English keyboard player and composer (born 1950)

Stephen Morgan Fisher (born 1 January 1950) is an English keyboard player and composer, and is best known as a member of Mott the Hoople in the early 1970s. However, his career has spanned a wide range of musical activities, and he remains active in the music industry. In recent years he has expanded into photography.

==Music career==
===Love Affair and Mott the Hoople: 1966–1976===
From 1966 to 1970, he played the organ with the soul/pop band the Soul Survivors, who in 1967 renamed themselves Love Affair. They had a number one hit single in 1968 with "Everlasting Love", while Fisher was taking a break from the band to complete his final year at Hendon County Grammar school: "I joined the band when I was still at school, and then various people convinced me I ought to stay at school to finish my 'A' Levels. So I left them for about six months, during which time they had a number one hit. I had no plan to come back, but after they had a number one hit".

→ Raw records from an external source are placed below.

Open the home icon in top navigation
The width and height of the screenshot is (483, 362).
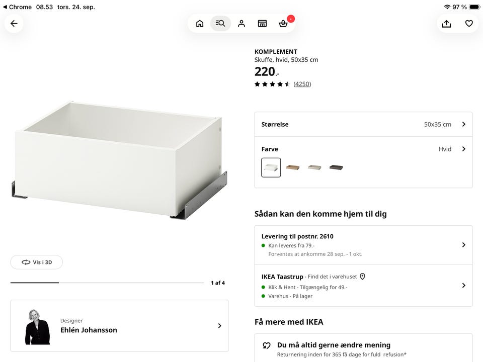(x=200, y=24)
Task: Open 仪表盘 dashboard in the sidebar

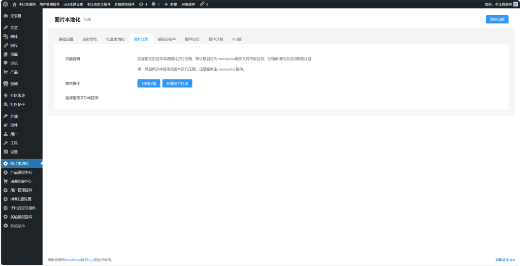Action: 16,16

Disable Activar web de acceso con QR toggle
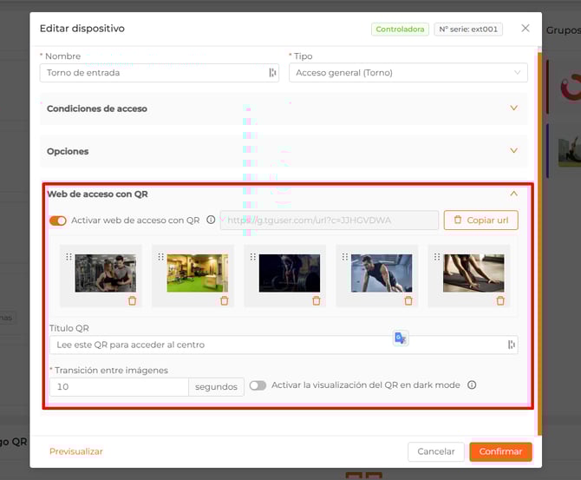(58, 220)
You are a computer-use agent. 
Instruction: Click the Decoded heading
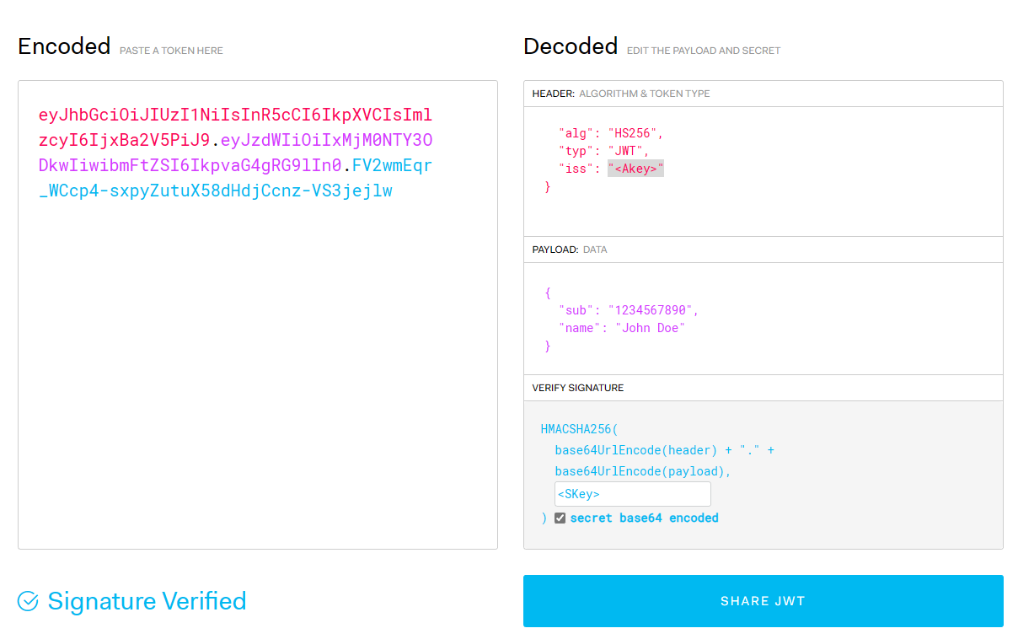(571, 46)
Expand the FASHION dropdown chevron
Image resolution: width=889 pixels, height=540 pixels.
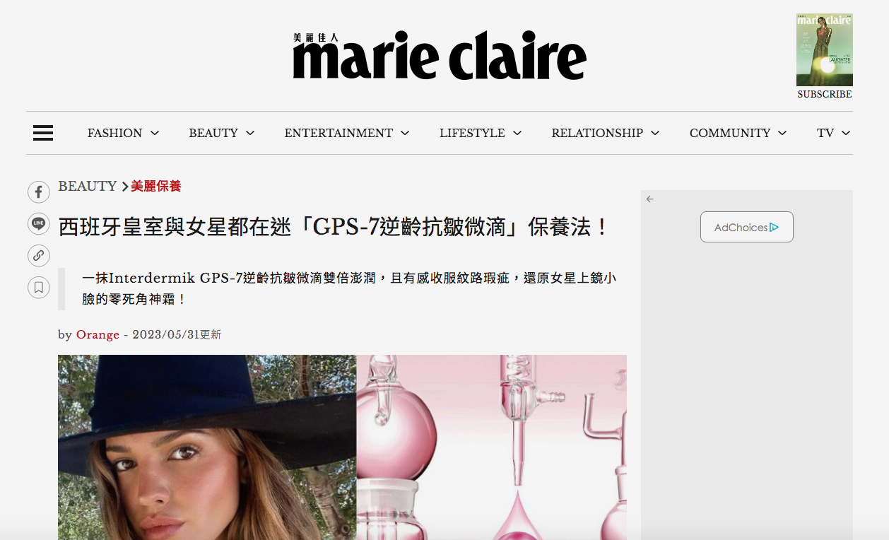tap(155, 133)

In late 1968, Fisher asked a friend of his to write a letter to Love Affair to give them an update on his personal life, writing that Morgan was out of school now. The band sent a letter back to Fisher, asking him if he wanted to rejoin the group, as they weren't really getting along with Lynton Guest and were wanting him replaced. Morgan was in Love Affair again, and was so until 1971.

When Fisher left Love Affair in 1971, he formed the progressive rock band called Morgan, with singer Tim Staffell (the lead singer of the band Smile, who later became Queen) and Love Affair drummer Maurice Bacon. They only released one album Nova Solis, in 1972, before disbanding in 1973. A second album, "The Sleeper Wakes", recorded in 1973, was released in 1976.

From 1973 to 1976, after a brief liaison with Third Ear Band, he joined British rock band Mott the Hoople. Morgan was known for his eccentric black suit jacket with piano keys styled on the suit lapels. Meanwhile, Fisher contributed keyboards to John Fiddler's Medicine Head.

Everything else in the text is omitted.